*Working data*.
--- start ---

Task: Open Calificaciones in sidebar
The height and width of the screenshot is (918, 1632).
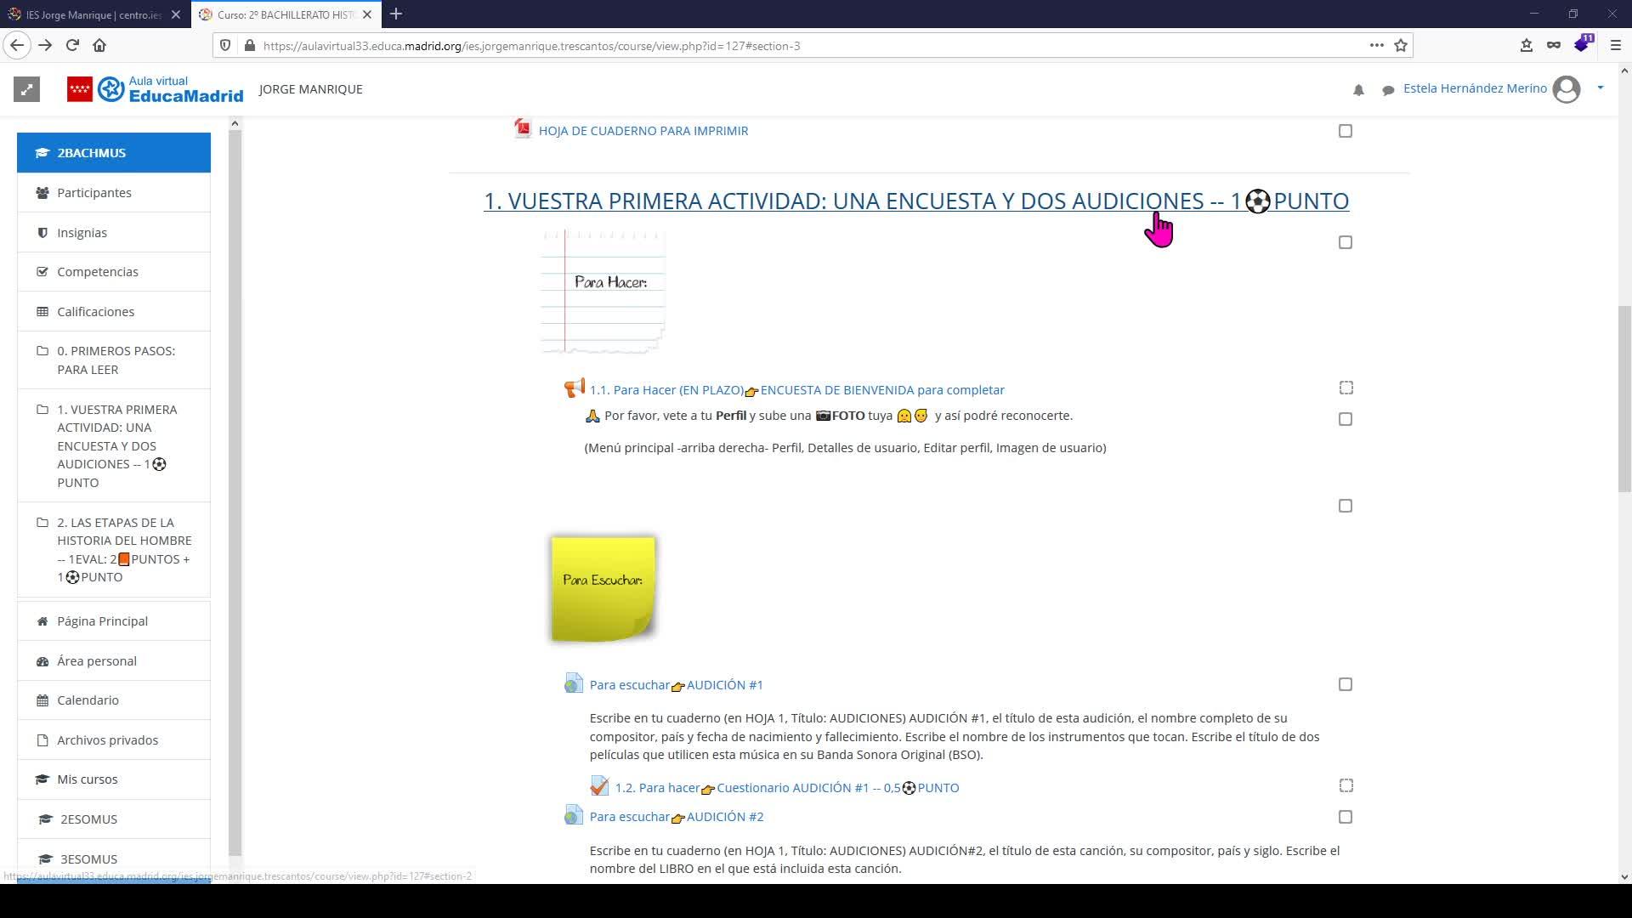Action: [x=95, y=312]
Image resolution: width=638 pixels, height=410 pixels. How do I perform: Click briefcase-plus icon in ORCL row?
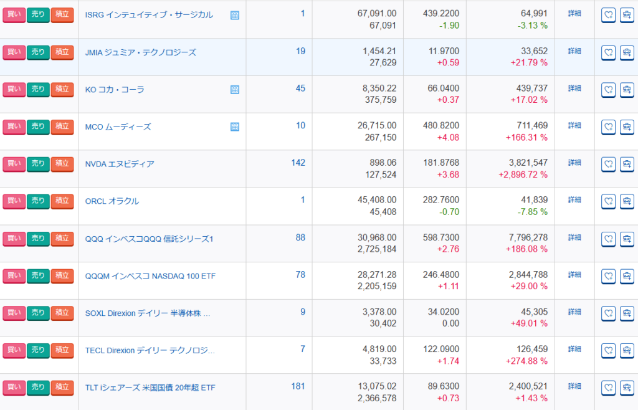pos(627,202)
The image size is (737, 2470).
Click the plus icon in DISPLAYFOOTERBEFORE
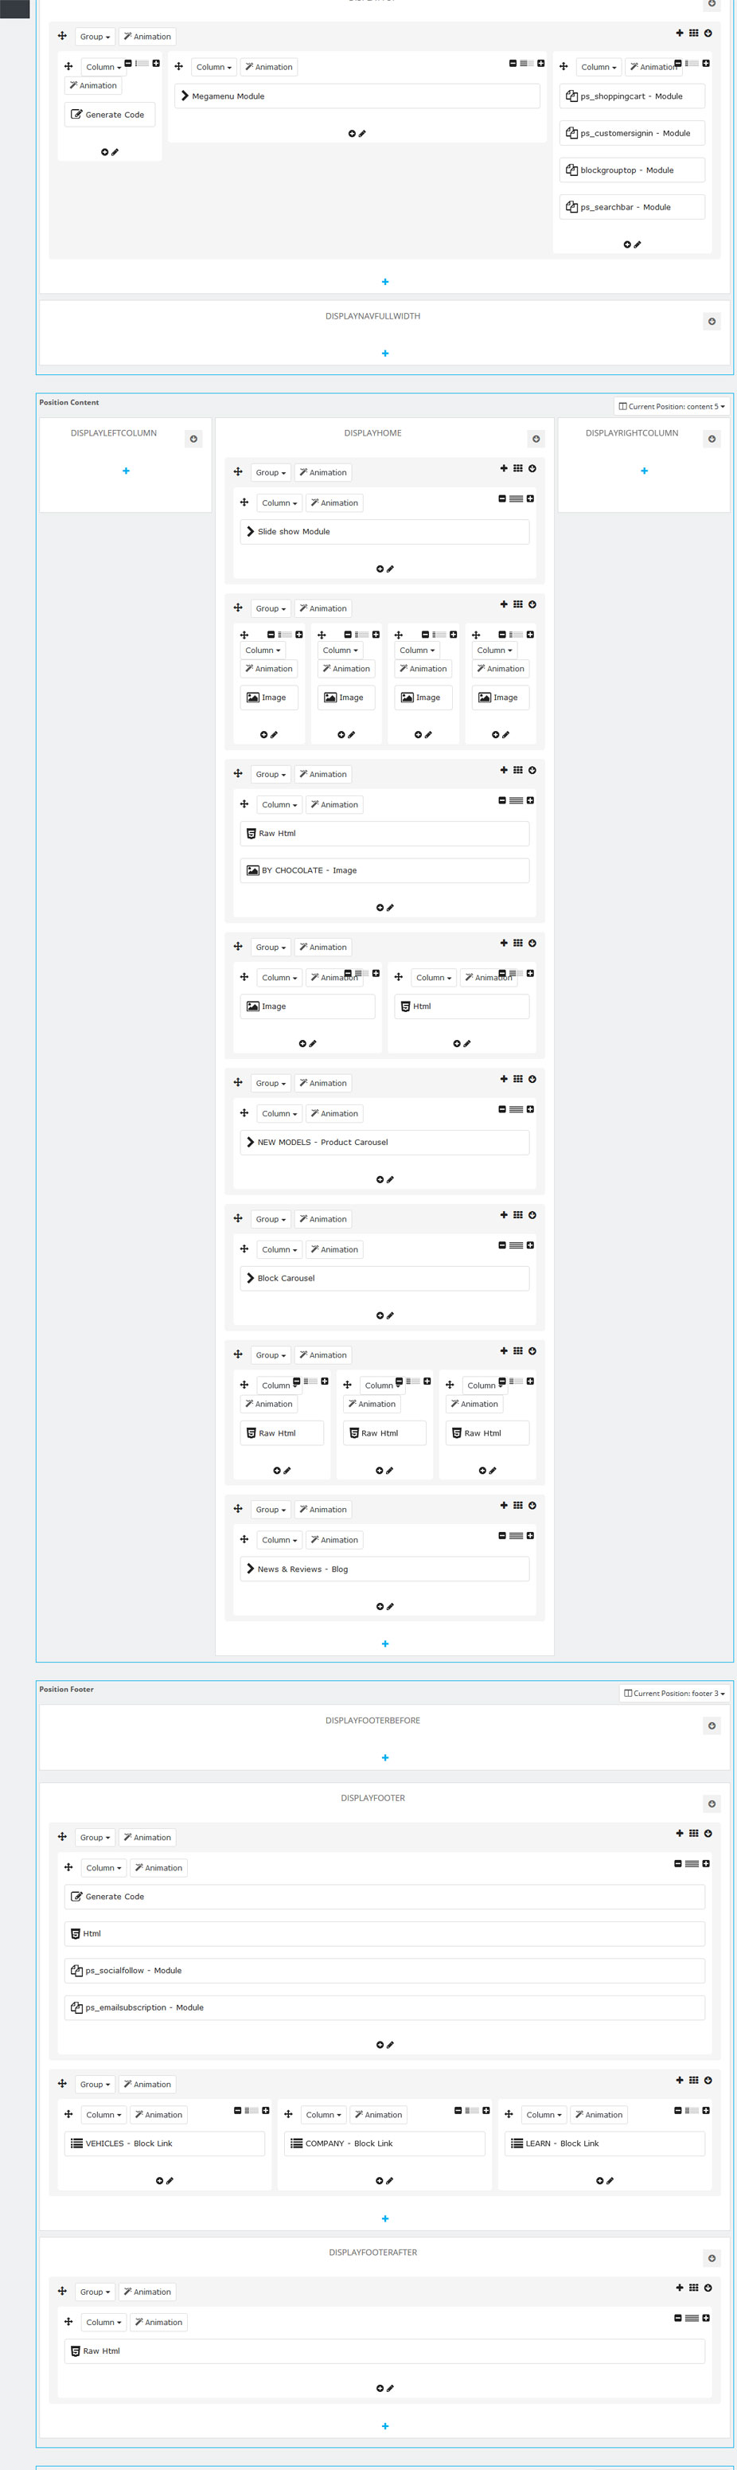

--- end ---

*What you are asked to do*.
Rewrite all the data above, requests included, and shift each coordinate in the answers by adding 36 to it. Leave the pictures out.

*Solved exercise*.
Task: Open Calificaciones in sidebar
The height and width of the screenshot is (918, 1632).
Action: [x=131, y=348]
Image resolution: width=638 pixels, height=410 pixels. How do I perform: Click briefcase-plus icon in ORCL row?
pos(663,238)
The image size is (737, 2470).
Click the plus icon in DISPLAYFOOTERBEFORE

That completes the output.